[[ Extracted records open ]]

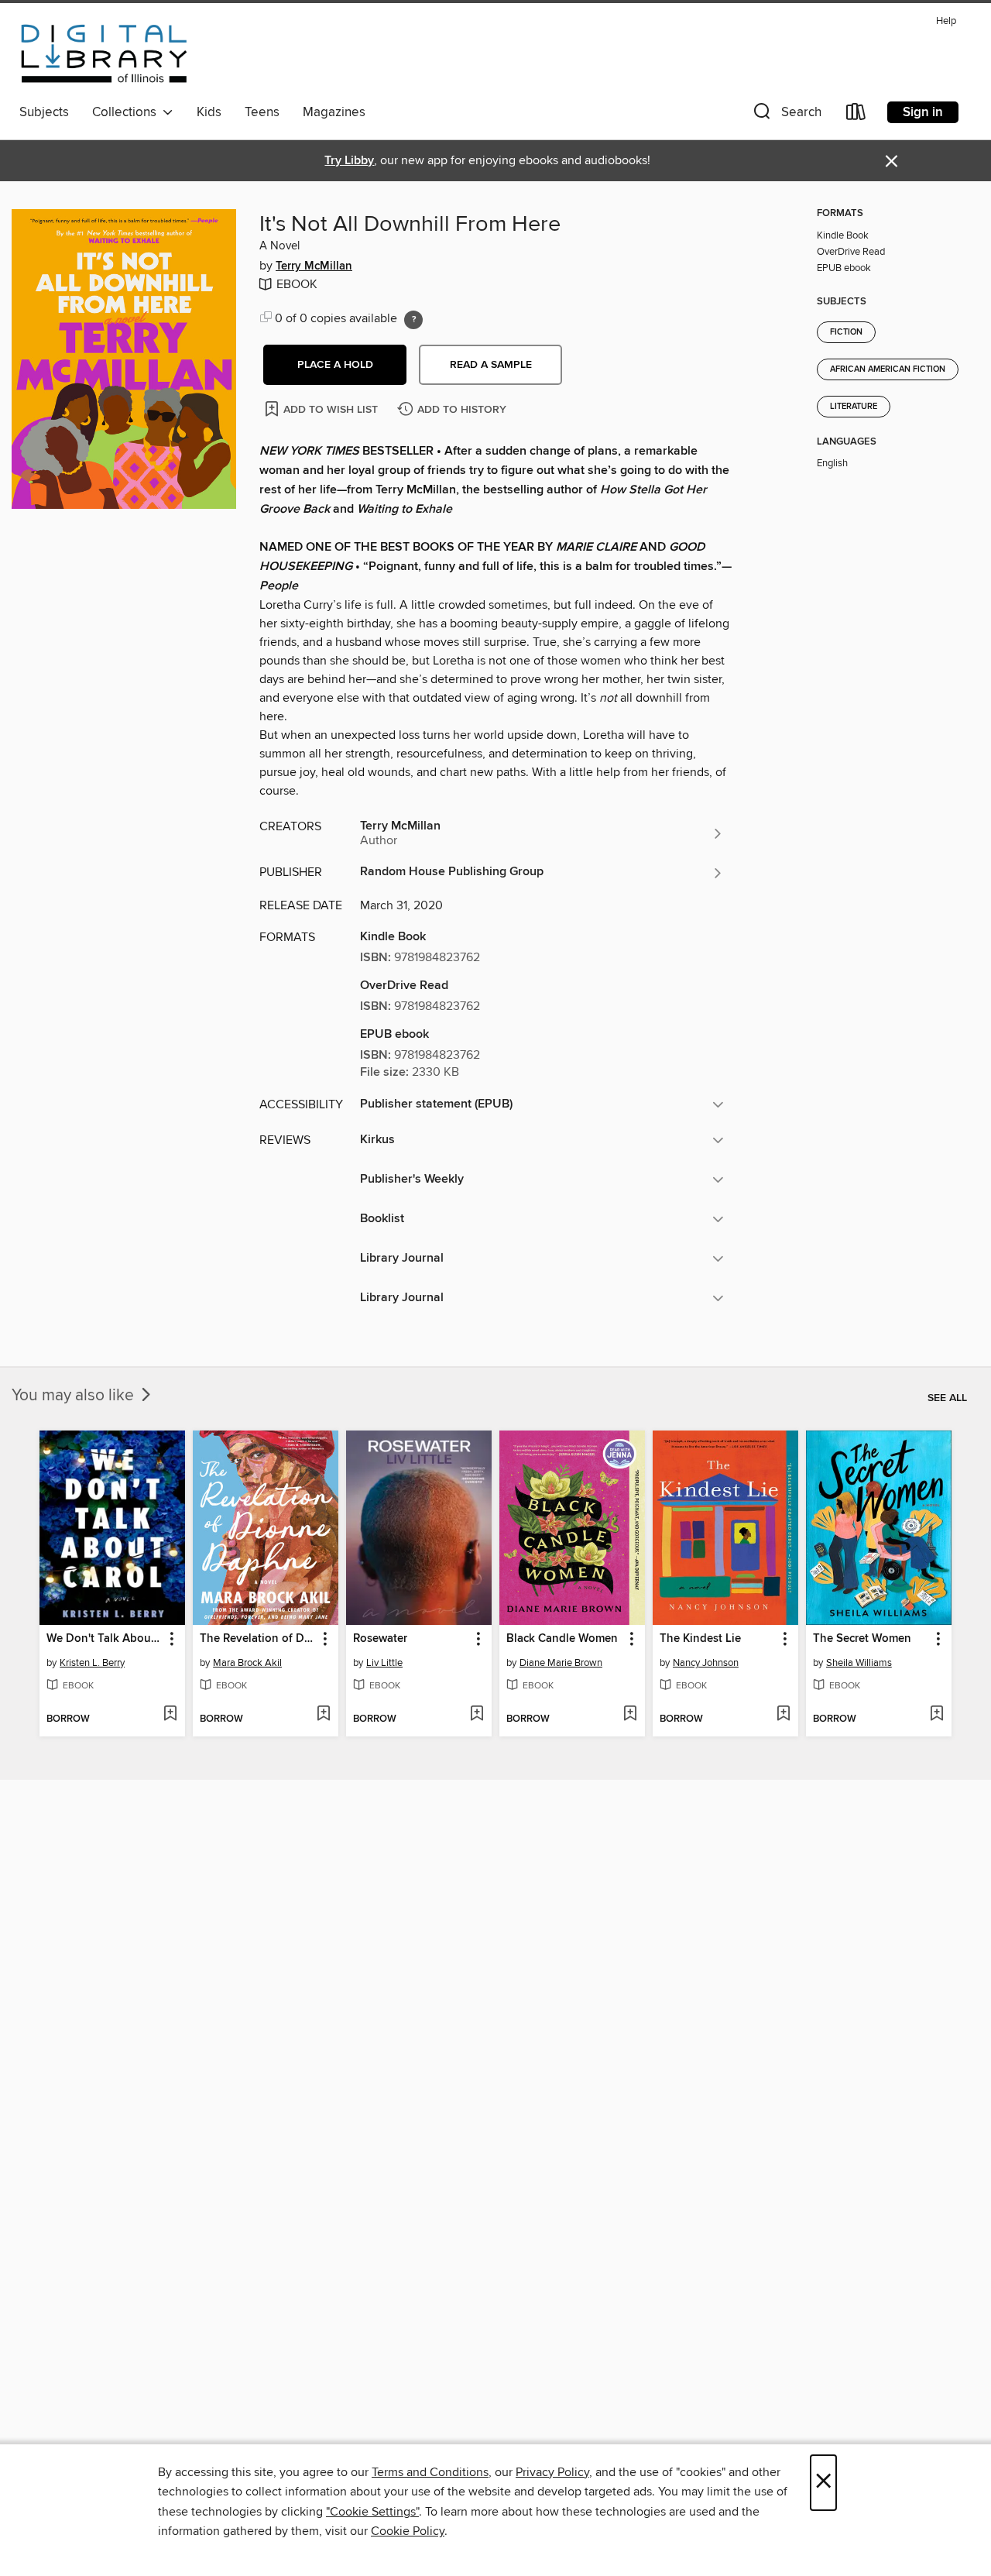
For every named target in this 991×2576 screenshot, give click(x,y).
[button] (786, 115)
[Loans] (856, 115)
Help (946, 21)
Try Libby (349, 161)
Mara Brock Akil (247, 1663)
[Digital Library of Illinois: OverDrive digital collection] (104, 53)
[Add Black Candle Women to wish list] (630, 1715)
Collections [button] (127, 112)
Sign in (923, 112)
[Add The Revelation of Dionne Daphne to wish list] (323, 1715)
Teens (262, 112)
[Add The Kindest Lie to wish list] (783, 1715)
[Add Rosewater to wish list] (476, 1715)
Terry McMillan (314, 266)
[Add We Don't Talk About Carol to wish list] (170, 1715)
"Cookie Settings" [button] (372, 2511)
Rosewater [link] (380, 1639)
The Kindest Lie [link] (700, 1639)
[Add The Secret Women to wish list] (936, 1715)
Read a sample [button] (491, 365)
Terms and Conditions (430, 2472)
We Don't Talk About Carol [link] (104, 1639)
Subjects (44, 112)
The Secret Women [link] (862, 1639)
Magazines (334, 112)
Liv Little (384, 1663)
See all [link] (947, 1398)
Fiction (846, 332)
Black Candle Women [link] (562, 1639)
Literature (853, 406)
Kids (209, 112)
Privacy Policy (552, 2472)
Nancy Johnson (706, 1663)
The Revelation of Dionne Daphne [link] (258, 1639)
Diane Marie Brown (561, 1663)
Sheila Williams (859, 1663)
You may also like (75, 1396)
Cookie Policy (407, 2531)
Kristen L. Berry (92, 1663)
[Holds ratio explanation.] (413, 320)
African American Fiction (887, 369)
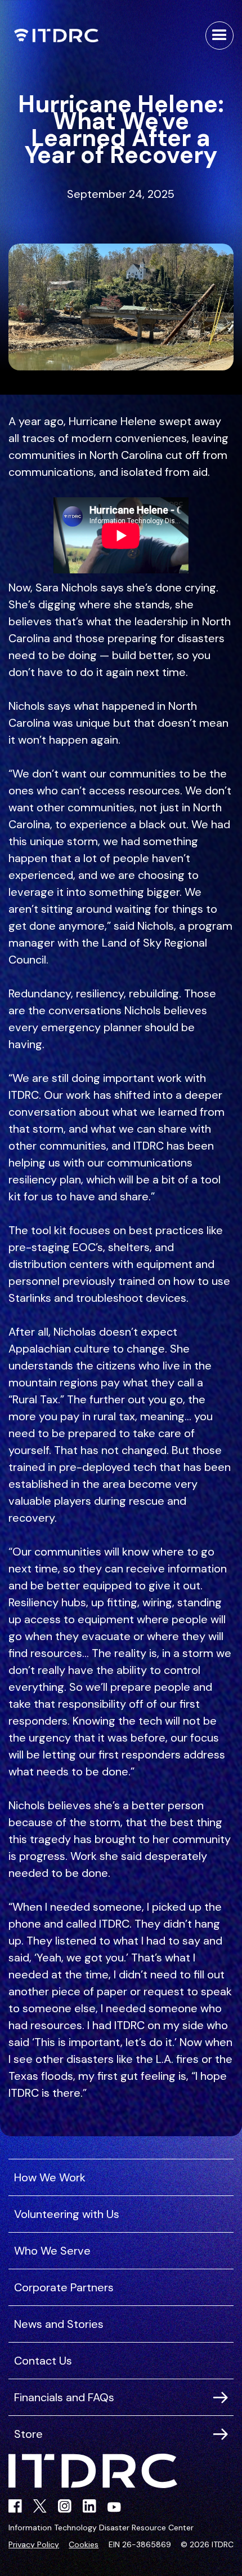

[[ Extracted records closed ]]

- _Exercise description_
All lines in the data above from the one with "Liv Little (384, 1663)" through the one with "Cookie Policy (407, 2531)" must be repeated exactly, and no others.

- _Response to the exercise_
Liv Little (384, 1663)
See all [link] (947, 1398)
Fiction (846, 332)
Black Candle Women [link] (562, 1639)
Literature (853, 406)
Kids (209, 112)
Privacy Policy (552, 2472)
Nancy Johnson (706, 1663)
The Revelation of Dionne Daphne [link] (258, 1639)
Diane Marie Brown (561, 1663)
Sheila Williams (859, 1663)
You may also like (75, 1396)
Cookie Policy (407, 2531)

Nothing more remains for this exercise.